This seems like a simple question, but I cannot find a clear answer. The book of Genesis (1:29,30), implies that Adam just ate "plants and herbs". So I think it is safe to assume animals were not eaten? Now if animals did die, my question would be "why"?
The views of Christians on this matter can basically be divided into two.
A key passage here is Romans 5:12-21, which says:
Young Earth Creationists - before Adam sinned, nothing died
In the literalist view, the interpretation of the passage above is that Death is punishment for sin, and nature as subservient to mankind shares in Adam's fall. Therefore all death, even of animals, is a result of sin, and did not occur until Adam sinned.
This passage is used as one of the chief Biblical arguments that Genesis 1 should be taken literally and not metaphorically. If there were indeed millions of years of evolution before Adam, then these could not have happened without death and this passage would be contradicted.
As you already stated, Adam and Eve were vegetarians, so there was no need for there to be animal death in order for them to eat. (In fact it is not until Noah that humans are allowed to eat animals).
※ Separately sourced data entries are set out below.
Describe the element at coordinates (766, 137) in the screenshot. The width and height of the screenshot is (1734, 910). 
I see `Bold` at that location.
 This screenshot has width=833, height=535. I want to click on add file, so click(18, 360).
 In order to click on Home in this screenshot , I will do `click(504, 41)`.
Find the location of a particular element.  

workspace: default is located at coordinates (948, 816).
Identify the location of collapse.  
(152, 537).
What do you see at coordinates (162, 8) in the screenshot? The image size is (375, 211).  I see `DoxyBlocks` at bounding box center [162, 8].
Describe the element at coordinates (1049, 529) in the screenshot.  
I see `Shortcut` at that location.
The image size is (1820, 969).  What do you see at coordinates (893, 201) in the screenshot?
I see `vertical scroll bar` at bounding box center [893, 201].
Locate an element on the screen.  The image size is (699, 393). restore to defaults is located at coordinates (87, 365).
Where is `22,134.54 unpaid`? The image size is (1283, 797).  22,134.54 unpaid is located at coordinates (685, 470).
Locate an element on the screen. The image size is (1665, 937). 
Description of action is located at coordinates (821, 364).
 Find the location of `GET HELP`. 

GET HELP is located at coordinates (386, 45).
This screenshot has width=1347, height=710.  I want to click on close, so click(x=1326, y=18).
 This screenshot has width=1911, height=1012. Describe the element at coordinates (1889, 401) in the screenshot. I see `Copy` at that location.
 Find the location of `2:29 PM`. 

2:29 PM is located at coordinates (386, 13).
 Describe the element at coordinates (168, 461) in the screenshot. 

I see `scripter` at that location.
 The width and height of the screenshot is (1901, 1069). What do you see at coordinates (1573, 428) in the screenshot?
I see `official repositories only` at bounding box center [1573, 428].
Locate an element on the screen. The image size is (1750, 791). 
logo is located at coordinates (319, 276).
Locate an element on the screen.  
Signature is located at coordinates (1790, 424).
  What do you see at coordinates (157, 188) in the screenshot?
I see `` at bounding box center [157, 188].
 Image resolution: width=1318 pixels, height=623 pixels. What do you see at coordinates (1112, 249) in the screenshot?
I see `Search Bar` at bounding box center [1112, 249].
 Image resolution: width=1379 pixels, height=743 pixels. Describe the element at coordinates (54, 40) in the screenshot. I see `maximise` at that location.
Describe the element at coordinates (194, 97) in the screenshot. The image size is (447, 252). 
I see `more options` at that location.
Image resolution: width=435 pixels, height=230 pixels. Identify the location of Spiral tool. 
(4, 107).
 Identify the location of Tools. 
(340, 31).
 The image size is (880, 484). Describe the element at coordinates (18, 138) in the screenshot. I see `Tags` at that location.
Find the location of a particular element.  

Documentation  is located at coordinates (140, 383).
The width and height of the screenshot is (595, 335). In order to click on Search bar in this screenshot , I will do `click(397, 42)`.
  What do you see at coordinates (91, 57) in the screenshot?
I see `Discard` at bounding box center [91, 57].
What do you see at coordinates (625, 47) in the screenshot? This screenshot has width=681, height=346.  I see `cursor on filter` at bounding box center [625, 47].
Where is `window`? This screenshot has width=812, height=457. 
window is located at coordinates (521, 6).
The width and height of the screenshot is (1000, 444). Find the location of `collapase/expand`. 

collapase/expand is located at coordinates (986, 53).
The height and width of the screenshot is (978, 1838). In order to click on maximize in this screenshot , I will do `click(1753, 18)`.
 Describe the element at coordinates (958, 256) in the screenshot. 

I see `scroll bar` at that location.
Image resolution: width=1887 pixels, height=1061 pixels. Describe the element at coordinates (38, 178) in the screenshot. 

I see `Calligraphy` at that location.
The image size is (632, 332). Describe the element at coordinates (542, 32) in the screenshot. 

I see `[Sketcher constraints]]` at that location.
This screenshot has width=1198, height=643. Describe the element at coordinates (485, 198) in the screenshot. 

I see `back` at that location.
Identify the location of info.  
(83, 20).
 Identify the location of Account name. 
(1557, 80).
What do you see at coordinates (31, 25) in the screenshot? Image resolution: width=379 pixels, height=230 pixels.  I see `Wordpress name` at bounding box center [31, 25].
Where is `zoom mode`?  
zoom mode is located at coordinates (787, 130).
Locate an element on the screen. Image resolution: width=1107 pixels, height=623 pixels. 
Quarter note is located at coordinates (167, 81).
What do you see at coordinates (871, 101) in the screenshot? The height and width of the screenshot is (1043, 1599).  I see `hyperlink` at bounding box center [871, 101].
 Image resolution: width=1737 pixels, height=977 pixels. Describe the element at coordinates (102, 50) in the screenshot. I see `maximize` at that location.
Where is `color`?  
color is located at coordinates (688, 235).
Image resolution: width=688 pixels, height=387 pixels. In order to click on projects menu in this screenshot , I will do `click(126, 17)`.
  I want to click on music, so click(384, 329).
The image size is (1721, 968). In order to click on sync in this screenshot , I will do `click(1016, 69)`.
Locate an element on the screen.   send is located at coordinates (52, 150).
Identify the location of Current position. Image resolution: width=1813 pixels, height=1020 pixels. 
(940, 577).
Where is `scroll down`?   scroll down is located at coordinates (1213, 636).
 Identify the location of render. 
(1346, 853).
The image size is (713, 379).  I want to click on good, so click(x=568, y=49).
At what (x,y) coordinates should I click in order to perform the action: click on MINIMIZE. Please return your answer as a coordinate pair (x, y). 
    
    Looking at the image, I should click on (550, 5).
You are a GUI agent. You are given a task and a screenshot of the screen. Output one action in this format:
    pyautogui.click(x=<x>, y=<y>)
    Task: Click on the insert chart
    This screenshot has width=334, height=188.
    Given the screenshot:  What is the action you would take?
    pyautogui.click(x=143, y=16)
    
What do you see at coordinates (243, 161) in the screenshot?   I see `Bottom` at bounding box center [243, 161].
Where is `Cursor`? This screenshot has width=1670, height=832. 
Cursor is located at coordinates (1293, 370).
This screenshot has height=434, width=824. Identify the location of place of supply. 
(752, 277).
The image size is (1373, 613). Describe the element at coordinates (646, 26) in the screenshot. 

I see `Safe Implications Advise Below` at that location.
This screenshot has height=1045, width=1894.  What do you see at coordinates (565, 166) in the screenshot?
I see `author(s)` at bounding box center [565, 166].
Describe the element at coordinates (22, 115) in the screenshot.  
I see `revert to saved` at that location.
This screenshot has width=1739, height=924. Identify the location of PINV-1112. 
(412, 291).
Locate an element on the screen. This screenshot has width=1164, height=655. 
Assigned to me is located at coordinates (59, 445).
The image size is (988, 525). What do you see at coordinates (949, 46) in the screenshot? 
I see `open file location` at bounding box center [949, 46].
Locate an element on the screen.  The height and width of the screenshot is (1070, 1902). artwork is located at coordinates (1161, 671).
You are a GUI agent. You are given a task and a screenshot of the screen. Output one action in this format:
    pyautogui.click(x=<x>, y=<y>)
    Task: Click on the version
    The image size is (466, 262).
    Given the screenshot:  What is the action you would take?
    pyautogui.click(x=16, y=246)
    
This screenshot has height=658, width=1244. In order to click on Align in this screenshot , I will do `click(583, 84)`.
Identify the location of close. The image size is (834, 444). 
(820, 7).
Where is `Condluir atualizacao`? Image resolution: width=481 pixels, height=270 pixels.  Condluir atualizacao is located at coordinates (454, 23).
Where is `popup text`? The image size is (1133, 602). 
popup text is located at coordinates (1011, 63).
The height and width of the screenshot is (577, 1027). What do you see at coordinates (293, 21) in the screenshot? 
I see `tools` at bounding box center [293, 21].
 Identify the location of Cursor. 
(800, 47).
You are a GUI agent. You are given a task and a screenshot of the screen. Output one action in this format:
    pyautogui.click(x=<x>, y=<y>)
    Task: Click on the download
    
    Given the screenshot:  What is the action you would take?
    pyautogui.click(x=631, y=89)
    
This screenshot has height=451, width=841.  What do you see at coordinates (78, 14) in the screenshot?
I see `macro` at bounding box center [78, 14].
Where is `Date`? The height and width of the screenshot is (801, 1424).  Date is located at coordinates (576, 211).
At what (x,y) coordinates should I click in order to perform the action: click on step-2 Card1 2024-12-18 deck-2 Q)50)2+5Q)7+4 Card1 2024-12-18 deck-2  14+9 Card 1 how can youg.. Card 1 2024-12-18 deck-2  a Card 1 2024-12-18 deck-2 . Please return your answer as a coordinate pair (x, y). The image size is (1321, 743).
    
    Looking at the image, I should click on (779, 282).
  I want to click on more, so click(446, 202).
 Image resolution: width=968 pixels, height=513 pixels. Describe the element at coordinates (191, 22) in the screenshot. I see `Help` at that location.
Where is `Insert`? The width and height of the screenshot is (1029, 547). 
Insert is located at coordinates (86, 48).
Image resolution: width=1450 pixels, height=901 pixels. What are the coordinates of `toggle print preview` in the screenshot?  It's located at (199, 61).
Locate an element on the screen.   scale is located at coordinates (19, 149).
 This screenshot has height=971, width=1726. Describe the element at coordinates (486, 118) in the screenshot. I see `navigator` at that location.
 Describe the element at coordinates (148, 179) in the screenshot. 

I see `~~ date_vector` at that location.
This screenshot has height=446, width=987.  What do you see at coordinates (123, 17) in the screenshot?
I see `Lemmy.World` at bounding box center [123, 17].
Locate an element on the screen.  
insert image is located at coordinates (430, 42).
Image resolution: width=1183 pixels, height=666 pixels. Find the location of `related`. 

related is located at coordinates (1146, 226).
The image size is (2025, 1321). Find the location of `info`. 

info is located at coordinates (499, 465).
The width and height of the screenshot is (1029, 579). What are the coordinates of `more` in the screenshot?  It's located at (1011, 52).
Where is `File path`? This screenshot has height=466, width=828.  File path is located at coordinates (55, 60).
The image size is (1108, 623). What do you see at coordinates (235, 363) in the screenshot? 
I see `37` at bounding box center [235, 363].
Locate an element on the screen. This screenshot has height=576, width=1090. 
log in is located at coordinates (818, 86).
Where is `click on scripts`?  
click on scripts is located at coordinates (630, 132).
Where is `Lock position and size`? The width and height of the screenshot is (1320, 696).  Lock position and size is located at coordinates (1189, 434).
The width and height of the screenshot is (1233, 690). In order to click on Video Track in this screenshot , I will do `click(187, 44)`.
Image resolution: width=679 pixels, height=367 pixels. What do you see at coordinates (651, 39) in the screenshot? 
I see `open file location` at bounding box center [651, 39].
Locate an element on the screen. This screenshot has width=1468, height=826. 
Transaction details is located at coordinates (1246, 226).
Other Christians - Physical death of animals did in fact happen before the fall
If you do not hold to the Young Earth beliefs then it is clear that death of animals must have occurred before the fall. The interpretation of the Romans 5 passage is that it is about only the death of humans - death for animals is entirely natural and not the result of sin. (The NIV quoted above takes this line in its translation, but not all translations do). Some also take it to mean 'spiritual death' - i.e. that humans were always destined for a physical death, but that people would know that they were destined to pass on after death to be with God, and it would be entirely natural and nothing to be afraid of. After the fall humans would also suffer spiritual death, i.e. eternal separation from God. The Bible does elsewhere use the word 'death' to refer to spiritual death and not physical death.
If you hold that the Fall is metaphorical rather than literal then it isn't an issue.